Ответить ему Котенька не успела, заговорил молчавший все это время Анатоль.

– Дорогая, кажется, у нас еще гости. – Голос его звучал по-восточному бархатисто и томно, и взор свой волоокий он перевел с супруги на распахнутое по случаю жары окно.

За окном Августу почудилось какое-то движение, словно бы черная тень промелькнула. Неужто снова албасты шалит? А Пилипейко уже суетливо выбирался из-за стола, делая какие-то знаки заглянувшему в столовую лакею.

– Кого там еще принесла нелегкая? – недовольным тоном поинтересовалась Матрена Павловна и велела: – Викеша, ты разберись, дружочек. Нам тут посторонние не нужны.

Пилипейко кивнул, двинулся к выходу из комнаты, но исполнить поручение хозяйки так и не успел. Дверь в столовую снова распахнулась, являя взорам присутствующих новое действующее лицо. Вернее, не лицо вовсе…

Вошедшая в столовую незнакомка была высока и стройна.

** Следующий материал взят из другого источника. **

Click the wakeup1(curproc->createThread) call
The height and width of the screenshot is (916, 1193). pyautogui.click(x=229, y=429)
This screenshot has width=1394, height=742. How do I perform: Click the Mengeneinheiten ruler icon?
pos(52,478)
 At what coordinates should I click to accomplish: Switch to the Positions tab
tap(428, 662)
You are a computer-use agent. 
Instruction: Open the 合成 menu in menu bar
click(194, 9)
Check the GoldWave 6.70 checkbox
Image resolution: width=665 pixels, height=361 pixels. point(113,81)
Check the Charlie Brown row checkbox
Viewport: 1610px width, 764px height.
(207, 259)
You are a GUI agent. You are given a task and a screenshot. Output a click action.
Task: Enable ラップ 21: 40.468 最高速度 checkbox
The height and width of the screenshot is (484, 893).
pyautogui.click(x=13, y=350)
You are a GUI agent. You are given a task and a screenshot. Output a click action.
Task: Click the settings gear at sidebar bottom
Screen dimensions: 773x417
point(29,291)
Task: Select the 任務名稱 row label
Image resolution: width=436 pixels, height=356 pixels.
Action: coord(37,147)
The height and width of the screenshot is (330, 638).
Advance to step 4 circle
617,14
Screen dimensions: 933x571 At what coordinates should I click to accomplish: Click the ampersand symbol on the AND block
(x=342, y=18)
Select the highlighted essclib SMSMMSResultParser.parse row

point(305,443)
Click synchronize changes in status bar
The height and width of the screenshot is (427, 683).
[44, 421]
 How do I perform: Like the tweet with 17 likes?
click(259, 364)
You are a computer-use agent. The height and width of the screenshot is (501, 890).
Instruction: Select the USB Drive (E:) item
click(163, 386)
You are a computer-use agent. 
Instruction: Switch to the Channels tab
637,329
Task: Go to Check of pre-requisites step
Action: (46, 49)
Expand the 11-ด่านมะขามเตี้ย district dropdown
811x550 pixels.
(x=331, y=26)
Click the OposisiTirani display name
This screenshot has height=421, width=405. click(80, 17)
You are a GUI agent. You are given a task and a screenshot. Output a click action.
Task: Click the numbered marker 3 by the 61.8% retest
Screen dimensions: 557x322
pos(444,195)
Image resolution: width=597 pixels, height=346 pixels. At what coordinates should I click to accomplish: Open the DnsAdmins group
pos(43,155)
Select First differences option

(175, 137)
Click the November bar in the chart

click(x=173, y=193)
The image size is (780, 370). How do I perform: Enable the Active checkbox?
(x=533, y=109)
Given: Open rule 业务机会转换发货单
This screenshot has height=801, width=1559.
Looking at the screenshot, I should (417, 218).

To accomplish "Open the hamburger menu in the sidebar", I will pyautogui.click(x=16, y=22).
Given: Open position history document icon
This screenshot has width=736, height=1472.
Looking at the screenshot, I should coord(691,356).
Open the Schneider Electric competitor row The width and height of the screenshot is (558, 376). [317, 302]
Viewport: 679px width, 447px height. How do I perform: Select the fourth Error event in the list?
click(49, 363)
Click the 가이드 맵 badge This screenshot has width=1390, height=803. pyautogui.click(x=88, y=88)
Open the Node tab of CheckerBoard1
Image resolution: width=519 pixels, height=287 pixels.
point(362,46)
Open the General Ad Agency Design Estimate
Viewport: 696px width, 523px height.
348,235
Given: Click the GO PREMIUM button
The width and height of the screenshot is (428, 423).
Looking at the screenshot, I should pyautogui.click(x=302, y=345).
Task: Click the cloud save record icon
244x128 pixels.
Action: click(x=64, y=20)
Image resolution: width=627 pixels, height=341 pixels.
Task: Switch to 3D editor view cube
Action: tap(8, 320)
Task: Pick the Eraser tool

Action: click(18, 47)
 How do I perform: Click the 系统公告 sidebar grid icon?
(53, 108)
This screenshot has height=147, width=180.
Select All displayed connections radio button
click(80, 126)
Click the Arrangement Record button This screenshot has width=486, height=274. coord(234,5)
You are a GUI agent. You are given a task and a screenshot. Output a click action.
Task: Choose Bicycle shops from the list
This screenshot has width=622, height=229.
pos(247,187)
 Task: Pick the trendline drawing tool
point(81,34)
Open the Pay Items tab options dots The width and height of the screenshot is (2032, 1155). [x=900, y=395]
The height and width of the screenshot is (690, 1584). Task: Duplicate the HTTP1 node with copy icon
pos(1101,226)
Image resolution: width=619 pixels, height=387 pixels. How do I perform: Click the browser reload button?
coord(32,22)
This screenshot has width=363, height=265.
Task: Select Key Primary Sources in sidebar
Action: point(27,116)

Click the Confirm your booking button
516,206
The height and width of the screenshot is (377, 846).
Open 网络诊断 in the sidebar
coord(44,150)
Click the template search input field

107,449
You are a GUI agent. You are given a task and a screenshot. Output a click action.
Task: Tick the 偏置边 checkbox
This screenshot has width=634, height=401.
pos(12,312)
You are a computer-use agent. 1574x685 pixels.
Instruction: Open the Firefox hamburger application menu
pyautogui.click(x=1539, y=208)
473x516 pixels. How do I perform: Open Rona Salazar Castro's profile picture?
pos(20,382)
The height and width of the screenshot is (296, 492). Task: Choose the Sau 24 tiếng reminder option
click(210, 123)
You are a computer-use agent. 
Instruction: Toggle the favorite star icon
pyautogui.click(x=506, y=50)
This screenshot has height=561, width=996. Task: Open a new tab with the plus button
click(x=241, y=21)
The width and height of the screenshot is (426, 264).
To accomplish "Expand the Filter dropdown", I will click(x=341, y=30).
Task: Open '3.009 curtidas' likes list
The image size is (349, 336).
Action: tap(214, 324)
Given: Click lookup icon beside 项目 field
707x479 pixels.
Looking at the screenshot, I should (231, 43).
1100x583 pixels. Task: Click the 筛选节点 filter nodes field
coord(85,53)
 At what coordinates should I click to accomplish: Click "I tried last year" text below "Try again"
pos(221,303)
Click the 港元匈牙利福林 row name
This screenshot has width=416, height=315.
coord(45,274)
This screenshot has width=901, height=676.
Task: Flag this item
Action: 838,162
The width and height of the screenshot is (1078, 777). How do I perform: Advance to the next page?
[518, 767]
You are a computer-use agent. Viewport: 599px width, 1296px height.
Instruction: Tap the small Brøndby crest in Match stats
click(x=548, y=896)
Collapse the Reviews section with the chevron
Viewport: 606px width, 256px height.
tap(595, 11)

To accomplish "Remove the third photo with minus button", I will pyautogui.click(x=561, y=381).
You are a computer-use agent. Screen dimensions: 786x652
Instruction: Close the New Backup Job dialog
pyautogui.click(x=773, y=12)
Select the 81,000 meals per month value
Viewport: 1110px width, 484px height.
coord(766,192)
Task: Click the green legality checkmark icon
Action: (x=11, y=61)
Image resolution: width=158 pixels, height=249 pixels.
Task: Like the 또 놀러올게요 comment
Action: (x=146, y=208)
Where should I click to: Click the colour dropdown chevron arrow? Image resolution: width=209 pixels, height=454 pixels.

Отчего-то Августу показалось, что эта девичья изящность самая что ни на есть натуральная, не такая, как у Коти Кутасовой. Вот только в смоляных волосах гостьи, уложенных в высокую, замысловатую прическу, было достаточно седины, чтобы понять – молодость ее осталась позади. Точнее определить возраст дамы помогло бы лицо, вот только лица-то как раз и не было. Вместо него была расшитая золотом черная шелковая маска, в прорезях которой яркими сапфирами поблескивали удивительной синевы глаза. Одета незнакомка оказалась в дорожное платье, на первый взгляд скромное, но определенно дорогое, и в платье этом выглядела весьма элегантно. Куда элегантнее Коти и Матрены Павловны, вместе взятых. Вот только маска…

– Это что еще за маскарад? – нарушил тишину язвительный голос Коти. – Господин Пилипейко, – обратилась она к поверенному, – неужто вы решили развлечь нас таким примитивным представлением?!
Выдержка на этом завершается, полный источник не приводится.